Among 1069 uninfected, placebo-treated participants who were seronegative at baseline, 157 (14.7%) were infected in the 28-day EAP. Of those with infection, 102 (65.0%) seroconverted by day 32. A total of 144 participants (91.7%) who were infected had a positive RT-qPCR test result, and 13 who seroconverted did not have a positive RT-qPCR test.
Among the 144 participants with a positive SARS-CoV-2 RT-qPCR test result during the EAP, 89 (61.8%) seroconverted and 43 (29.9%) were seronegative.

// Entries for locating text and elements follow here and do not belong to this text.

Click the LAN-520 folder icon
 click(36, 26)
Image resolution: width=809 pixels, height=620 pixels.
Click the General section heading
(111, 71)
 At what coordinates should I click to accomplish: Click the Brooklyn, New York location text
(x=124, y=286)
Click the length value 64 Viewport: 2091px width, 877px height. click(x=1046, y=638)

Of the 157 individuals who became infected during the 28-day EAP, 78 had symptomatic infection and 79 had asymptomatic infection. Symptomatic COVID-19 was observed in 58 of 89 (65%) patients who seroconverted and in 15 of 43 (35%) patients who did not seroconvert. The odds ratio of seroconversion was 4.39 (log-odds=1.48, P =.0013) for patients who were symptomatic vs asymptomatic after controlling for covariates.
Seroconversion was associated with a higher viral load. The mean (SD) maximum viral load in participants who seroconverted by day 32 was 7.23 (1.68) log10 copies/mL vs 4.8 (2.2) log10 copies/mL in those who remained seronegative and 6.2 (2.3) log10 copies/mL in those with unknown seroconversion status.

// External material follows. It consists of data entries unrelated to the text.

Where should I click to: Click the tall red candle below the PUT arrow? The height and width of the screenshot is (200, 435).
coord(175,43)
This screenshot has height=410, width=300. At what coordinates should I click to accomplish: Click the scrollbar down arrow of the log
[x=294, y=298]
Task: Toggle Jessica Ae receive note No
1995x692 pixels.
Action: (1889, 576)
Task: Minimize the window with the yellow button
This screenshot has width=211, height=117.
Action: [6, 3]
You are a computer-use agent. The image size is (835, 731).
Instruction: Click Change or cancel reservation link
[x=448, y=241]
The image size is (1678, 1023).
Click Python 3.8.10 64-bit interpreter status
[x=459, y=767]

A mean viral load of 6.08 log10 copies/mL (95% CI, 4.21-6.83) accurately predicted seroconversion at day 32, according to Youden’s index, which was maximized at 6.08 log10 copies/mL, with sensitivity of 85% and specificity of 67%.
A longer detectable viral load duration was associated with an increased chance of seroconversion postinfection. The mean duration of detectable viral load among seroconverted patients was 3.24 (1.85) weeks vs 1.63 (1.09) weeks in those who remained seronegative.

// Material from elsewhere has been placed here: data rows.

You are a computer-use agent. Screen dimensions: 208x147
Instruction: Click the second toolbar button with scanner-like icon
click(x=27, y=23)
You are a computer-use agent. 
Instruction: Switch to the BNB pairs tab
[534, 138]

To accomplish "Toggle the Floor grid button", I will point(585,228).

Study limitations include the potential for missing peak maximum viral load due to use of weekly RT-qPCR testing of nasopharyngeal swabs for viral load. The researchers also noted that the study was conducted in the US, Romania, and Moldova in 2020 to 2021, before widespread vaccination and emergence of the Omicron (B.1.1.529) and Omicron-lineage variants.
“The findings of this analysis in participants who were uninfected and seronegative at baseline and who were closely monitored for infection after a close contact exposure to COVID-19, conclusively demonstrate that maximal NP viral load, rather than duration of infection or presence of symptomatic infection, is a major driver of seroconversion within 32 days of COVID-19 infection, with high viral loads approximating over 6.0 log10 copies/mL being most associated with seroconversion,” the study authors concluded.
Disclosure: This study was supported by Regeneron Pharmaceuticals, Inc, and F. Hoffmann-La Roche Ltd. Some of the study authors declared affiliations with biotech, pharmaceutical, and/or device companies. Please see the original reference for a full list of authors’ disclosures.